::: Stored data :::

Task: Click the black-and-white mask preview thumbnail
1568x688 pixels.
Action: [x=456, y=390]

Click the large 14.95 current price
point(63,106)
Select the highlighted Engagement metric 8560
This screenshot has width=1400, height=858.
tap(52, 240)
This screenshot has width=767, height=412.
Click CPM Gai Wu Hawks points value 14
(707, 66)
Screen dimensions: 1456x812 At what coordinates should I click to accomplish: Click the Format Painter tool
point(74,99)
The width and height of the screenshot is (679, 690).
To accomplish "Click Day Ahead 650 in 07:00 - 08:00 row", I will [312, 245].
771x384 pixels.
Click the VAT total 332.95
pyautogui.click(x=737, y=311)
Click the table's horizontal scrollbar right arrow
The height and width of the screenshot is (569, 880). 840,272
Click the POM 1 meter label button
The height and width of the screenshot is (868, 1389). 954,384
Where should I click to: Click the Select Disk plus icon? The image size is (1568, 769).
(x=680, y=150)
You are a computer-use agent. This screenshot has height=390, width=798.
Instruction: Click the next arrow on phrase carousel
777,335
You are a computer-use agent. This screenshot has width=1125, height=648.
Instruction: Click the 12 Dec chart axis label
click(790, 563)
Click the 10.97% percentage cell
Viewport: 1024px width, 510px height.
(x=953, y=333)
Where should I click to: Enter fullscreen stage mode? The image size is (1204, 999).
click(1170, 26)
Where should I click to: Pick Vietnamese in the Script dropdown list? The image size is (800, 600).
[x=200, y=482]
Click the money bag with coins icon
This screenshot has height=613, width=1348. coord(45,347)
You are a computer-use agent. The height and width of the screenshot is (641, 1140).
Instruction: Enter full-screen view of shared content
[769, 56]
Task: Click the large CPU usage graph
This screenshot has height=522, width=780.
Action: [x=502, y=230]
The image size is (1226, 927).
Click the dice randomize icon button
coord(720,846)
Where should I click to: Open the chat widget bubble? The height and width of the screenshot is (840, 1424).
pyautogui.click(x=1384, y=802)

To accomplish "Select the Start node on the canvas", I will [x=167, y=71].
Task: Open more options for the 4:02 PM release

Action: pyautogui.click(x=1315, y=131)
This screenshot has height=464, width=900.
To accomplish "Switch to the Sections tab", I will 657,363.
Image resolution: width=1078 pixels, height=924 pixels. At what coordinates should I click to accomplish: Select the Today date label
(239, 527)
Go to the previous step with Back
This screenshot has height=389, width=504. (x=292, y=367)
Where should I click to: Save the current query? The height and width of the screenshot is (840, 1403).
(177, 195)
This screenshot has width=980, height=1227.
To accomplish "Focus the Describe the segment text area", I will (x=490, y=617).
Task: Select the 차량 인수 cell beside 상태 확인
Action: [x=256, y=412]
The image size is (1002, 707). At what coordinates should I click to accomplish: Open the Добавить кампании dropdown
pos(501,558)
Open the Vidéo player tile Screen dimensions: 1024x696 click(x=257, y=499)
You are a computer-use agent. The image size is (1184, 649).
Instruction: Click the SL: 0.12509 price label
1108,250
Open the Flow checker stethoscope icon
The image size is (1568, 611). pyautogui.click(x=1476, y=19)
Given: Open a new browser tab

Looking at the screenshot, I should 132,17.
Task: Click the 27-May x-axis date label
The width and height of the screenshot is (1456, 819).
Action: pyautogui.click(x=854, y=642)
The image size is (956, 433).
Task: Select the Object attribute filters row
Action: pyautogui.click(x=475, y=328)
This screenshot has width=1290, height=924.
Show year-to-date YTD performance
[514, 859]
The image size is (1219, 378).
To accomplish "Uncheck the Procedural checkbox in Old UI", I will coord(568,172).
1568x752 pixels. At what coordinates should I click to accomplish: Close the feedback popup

:::

* [Task directions]
Swap "computer-use agent" for "desktop assistant" everywhere in the listing above and write the listing out again with nothing else changed.

* [Result of this task]
Task: Click the black-and-white mask preview thumbnail
1568x688 pixels.
Action: [x=456, y=390]

Click the large 14.95 current price
point(63,106)
Select the highlighted Engagement metric 8560
This screenshot has width=1400, height=858.
tap(52, 240)
This screenshot has width=767, height=412.
Click CPM Gai Wu Hawks points value 14
(707, 66)
Screen dimensions: 1456x812 At what coordinates should I click to accomplish: Click the Format Painter tool
point(74,99)
The width and height of the screenshot is (679, 690).
To accomplish "Click Day Ahead 650 in 07:00 - 08:00 row", I will [312, 245].
771x384 pixels.
Click the VAT total 332.95
pyautogui.click(x=737, y=311)
Click the table's horizontal scrollbar right arrow
The height and width of the screenshot is (569, 880). 840,272
Click the POM 1 meter label button
The height and width of the screenshot is (868, 1389). 954,384
Where should I click to: Click the Select Disk plus icon? The image size is (1568, 769).
(x=680, y=150)
You are a desktop assistant. This screenshot has height=390, width=798.
Instruction: Click the next arrow on phrase carousel
777,335
You are a desktop assistant. This screenshot has width=1125, height=648.
Instruction: Click the 12 Dec chart axis label
click(790, 563)
Click the 10.97% percentage cell
Viewport: 1024px width, 510px height.
(x=953, y=333)
Where should I click to: Enter fullscreen stage mode? The image size is (1204, 999).
click(1170, 26)
Where should I click to: Pick Vietnamese in the Script dropdown list? The image size is (800, 600).
[x=200, y=482]
Click the money bag with coins icon
This screenshot has height=613, width=1348. coord(45,347)
You are a desktop assistant. The height and width of the screenshot is (641, 1140).
Instruction: Enter full-screen view of shared content
[769, 56]
Task: Click the large CPU usage graph
This screenshot has height=522, width=780.
Action: [x=502, y=230]
The image size is (1226, 927).
Click the dice randomize icon button
coord(720,846)
Where should I click to: Open the chat widget bubble? The height and width of the screenshot is (840, 1424).
pyautogui.click(x=1384, y=802)

To accomplish "Select the Start node on the canvas", I will [x=167, y=71].
Task: Open more options for the 4:02 PM release

Action: pyautogui.click(x=1315, y=131)
This screenshot has height=464, width=900.
To accomplish "Switch to the Sections tab", I will 657,363.
Image resolution: width=1078 pixels, height=924 pixels. At what coordinates should I click to accomplish: Select the Today date label
(239, 527)
Go to the previous step with Back
This screenshot has height=389, width=504. (x=292, y=367)
Where should I click to: Save the current query? The height and width of the screenshot is (840, 1403).
(177, 195)
This screenshot has width=980, height=1227.
To accomplish "Focus the Describe the segment text area", I will (x=490, y=617).
Task: Select the 차량 인수 cell beside 상태 확인
Action: [x=256, y=412]
The image size is (1002, 707). At what coordinates should I click to accomplish: Open the Добавить кампании dropdown
pos(501,558)
Open the Vidéo player tile Screen dimensions: 1024x696 click(x=257, y=499)
You are a desktop assistant. The image size is (1184, 649).
Instruction: Click the SL: 0.12509 price label
1108,250
Open the Flow checker stethoscope icon
The image size is (1568, 611). pyautogui.click(x=1476, y=19)
Given: Open a new browser tab

Looking at the screenshot, I should 132,17.
Task: Click the 27-May x-axis date label
The width and height of the screenshot is (1456, 819).
Action: pyautogui.click(x=854, y=642)
The image size is (956, 433).
Task: Select the Object attribute filters row
Action: pyautogui.click(x=475, y=328)
This screenshot has width=1290, height=924.
Show year-to-date YTD performance
[514, 859]
The image size is (1219, 378).
To accomplish "Uncheck the Procedural checkbox in Old UI", I will coord(568,172).
1568x752 pixels. At what coordinates should I click to accomplish: Close the feedback popup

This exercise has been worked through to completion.